Entering edit mode
29 days ago
Ezekiel
▴
10
I am VERY new to bioinformatics and attempting to use sortmerna to filted rRNA sequences out of my fastq files. For some reason, regardless of using --paired_out or --paired_in I cannot manage to get/find the files with the rRNA filtered out. I have SRA####_1 and SRA###_2. Any adivce?
my current input:
path/to/bioinformatics/ sortmerna -ref file/path/rRNA_databases_v4/smr_v4.3_default_db.fasta -reads /path/to/SRR####_1.fastq -reads /path/to/SRR####_2.fastq -a 48 -v --paired_in --fastx --aligned path/to/sortmernaOutput/alignedrRNA --other path/to/sortmernaOutput/cleanedrRNA
I cannot currently provide a trace as I did not realize I should record this initially and due to struggling, I'm using ribopicker which works great but takes between 2-4 hours per file and I cannot multithread it and is very memory inefficient. If it would be helpful I would be more than happy to provide one!

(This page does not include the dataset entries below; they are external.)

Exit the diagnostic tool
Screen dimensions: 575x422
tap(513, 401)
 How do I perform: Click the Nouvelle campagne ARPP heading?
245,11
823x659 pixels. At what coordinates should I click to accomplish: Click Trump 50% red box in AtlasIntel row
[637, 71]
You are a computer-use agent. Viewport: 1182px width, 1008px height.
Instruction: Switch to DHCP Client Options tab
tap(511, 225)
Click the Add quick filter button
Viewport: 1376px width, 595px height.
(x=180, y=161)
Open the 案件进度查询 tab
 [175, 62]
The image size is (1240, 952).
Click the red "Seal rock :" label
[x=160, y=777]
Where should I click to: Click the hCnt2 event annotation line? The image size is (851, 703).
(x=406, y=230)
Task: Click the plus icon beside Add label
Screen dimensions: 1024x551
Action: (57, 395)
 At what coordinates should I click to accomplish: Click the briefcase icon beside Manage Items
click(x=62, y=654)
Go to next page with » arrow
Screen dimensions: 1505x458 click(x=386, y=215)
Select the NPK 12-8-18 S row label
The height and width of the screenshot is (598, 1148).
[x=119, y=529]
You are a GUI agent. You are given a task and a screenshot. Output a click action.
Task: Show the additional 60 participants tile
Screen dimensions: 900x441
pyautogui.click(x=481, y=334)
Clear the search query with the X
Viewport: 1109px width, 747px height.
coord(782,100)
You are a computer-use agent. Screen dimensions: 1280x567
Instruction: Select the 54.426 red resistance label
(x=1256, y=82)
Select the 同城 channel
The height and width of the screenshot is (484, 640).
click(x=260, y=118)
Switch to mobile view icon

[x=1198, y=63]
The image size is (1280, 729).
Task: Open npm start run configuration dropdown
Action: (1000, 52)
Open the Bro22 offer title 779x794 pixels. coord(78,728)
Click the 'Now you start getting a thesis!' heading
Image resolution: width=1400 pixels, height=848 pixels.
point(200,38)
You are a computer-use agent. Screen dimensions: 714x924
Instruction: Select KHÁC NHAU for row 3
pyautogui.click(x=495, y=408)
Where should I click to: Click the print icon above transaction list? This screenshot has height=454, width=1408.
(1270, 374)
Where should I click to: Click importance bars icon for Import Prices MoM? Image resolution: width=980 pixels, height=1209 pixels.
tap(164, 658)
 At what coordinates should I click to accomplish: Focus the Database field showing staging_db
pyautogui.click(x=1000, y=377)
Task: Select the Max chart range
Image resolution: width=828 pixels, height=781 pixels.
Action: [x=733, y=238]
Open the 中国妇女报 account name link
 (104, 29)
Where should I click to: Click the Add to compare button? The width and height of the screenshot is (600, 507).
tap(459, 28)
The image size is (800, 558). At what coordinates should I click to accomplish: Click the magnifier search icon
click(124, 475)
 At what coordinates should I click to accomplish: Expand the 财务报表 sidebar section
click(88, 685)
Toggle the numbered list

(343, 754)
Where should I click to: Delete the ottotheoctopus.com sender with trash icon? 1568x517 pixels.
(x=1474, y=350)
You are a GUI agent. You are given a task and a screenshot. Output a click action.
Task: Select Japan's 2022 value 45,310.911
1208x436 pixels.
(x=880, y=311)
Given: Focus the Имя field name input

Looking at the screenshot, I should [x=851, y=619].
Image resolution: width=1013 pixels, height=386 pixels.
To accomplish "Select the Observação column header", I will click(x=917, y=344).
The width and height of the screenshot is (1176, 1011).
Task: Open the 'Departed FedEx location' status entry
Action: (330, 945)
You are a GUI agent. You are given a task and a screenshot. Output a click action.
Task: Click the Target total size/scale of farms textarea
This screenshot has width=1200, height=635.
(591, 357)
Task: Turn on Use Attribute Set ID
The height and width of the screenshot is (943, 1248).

Biostars has already been very helpful to me so thank you so much and thank you again in advance!
Thank you for the response! I will try that! I suspect I have at least some rRNA has ribopicker is consistently removing about 10% of my file. bbduk may very well give me something to compare it to!
Generally rRNA counts (if you have those gene models in your GTF) can be ignored when doing RNAseq analysis. They counts are useful only to make sure that ribodepletion has worked or not. So you could move on with the data analysis, without worrying about this.